### Work instructions
Pick out each line in the records below that contains the word "Describe", and copy those lines in full.

### Data section

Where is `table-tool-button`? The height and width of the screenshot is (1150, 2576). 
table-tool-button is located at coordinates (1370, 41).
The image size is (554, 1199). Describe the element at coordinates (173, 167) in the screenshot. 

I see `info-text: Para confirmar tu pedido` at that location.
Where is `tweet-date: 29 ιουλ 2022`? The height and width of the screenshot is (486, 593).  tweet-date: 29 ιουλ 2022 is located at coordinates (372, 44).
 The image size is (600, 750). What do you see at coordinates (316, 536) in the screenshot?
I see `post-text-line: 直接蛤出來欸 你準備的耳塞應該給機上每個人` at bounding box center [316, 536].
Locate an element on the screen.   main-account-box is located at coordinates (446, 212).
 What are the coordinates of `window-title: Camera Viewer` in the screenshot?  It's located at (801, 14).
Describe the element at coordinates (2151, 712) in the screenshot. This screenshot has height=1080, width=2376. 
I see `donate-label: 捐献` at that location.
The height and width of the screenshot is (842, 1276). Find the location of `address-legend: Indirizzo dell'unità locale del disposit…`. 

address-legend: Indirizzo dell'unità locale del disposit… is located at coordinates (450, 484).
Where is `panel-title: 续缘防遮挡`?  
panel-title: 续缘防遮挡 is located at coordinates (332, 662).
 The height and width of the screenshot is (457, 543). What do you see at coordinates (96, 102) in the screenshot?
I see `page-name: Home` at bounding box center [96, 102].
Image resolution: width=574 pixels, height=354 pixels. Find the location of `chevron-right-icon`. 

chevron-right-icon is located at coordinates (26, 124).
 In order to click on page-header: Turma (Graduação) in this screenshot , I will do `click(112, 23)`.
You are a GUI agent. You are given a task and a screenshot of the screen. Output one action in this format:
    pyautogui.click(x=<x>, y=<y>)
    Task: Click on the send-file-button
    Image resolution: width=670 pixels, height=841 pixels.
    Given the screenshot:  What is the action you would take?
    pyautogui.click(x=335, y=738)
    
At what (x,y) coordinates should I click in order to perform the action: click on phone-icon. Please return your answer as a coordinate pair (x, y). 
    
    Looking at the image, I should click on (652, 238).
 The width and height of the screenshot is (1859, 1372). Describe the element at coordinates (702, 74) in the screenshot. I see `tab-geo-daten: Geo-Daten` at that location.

### Result
The image size is (554, 1199). Describe the element at coordinates (173, 167) in the screenshot. 
Describe the element at coordinates (2151, 712) in the screenshot. This screenshot has height=1080, width=2376. 
 The width and height of the screenshot is (1859, 1372). Describe the element at coordinates (702, 74) in the screenshot. I see `tab-geo-daten: Geo-Daten` at that location.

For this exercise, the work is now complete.